EXTRACT TO READ >>
The Dark Tower. Need I say more?
So far, both Branagh adaptations of Poirot. Abysmal.
I would be starship trooper The movie and the book with 2 different directions.
The thing is that the movie Starship Troopers was not originally an adaptation of the book Starship Troopers. Iirc, the movie was pitched and “bought” before they discovered that there was a book of the same name and so decided to try to capitalize on the audience of the book by adding a couple elements from the book to the movie (character and location names, etc) without changing much of anything of the original film pitch.
Wanted was based on the first few panels of the comic. Millar hadn’t even written the rest yet when they bought it for the adaptation. The comic is really a story based on a thing Millar’s brother terrified him with as a child, that there aren’t any superheroes because the supervillians, who secretly control reality, killed them all. The movie is about assassins?
This is an “oldie” – “The Witches of Eastwick” completely ignored the source material. I’d read the book not long before the film came out; I cringed throughout the entire movie. It was horrible.
I agree
You need not, but I will. I was going to watch, though with the trepidation borne of knowing the meaning of “impossible.” Then I heard about the cast. Normally I would watch Idris Elba even if he were just sitting in a chair for 3 hours. This casting was an offense to Detta, to Roland, and to me. I mean why couldn’t we have McConaughey and Elba switch places?

Data listing >>
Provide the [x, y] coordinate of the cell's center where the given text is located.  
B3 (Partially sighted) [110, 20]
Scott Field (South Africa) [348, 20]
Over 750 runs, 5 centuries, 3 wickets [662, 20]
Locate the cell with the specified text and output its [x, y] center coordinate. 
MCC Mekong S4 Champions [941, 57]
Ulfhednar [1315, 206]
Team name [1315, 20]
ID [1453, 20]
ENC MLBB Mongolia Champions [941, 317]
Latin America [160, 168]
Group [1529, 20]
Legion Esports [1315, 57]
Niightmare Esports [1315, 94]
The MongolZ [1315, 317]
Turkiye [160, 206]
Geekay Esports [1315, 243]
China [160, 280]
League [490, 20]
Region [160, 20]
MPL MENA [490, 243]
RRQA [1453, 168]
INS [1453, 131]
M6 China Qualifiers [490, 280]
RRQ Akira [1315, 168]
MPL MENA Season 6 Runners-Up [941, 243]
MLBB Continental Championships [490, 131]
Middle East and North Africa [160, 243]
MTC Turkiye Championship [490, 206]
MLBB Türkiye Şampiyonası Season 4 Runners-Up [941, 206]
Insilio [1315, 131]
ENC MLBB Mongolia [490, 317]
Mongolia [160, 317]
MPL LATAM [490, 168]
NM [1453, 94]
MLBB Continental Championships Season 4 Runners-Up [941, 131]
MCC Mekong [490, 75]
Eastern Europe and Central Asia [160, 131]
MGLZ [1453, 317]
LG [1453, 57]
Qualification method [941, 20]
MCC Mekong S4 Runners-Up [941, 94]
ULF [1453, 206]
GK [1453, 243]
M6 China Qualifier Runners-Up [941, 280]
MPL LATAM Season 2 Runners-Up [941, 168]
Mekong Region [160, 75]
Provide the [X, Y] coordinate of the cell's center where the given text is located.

EXERCISES >>
• A. According to the comments on film adaptations, what had Millar not yet written when Wanted was bought for adaptation?
• B. Say whether each statement agrees with the comments on film adaptations, answering yes or no and quoting the deciding words: (i) The Starship Troopers movie was pitched before the book of the same name was discovered. (ii) The commenter on The Witches of Eastwick read the book after seeing the film. (iii) The Branagh adaptations of Poirot are called excellent.

OUTPUTS IN ORDER >>
• A. The rest of the comic beyond its first few panels.

• B.
(i) Yes: "the movie was pitched and “bought” before they discovered that there was a book of the same name"
(ii) No: "I’d read the book not long before the film came out"
(iii) No: "So far, both Branagh adaptations of Poirot. Abysmal."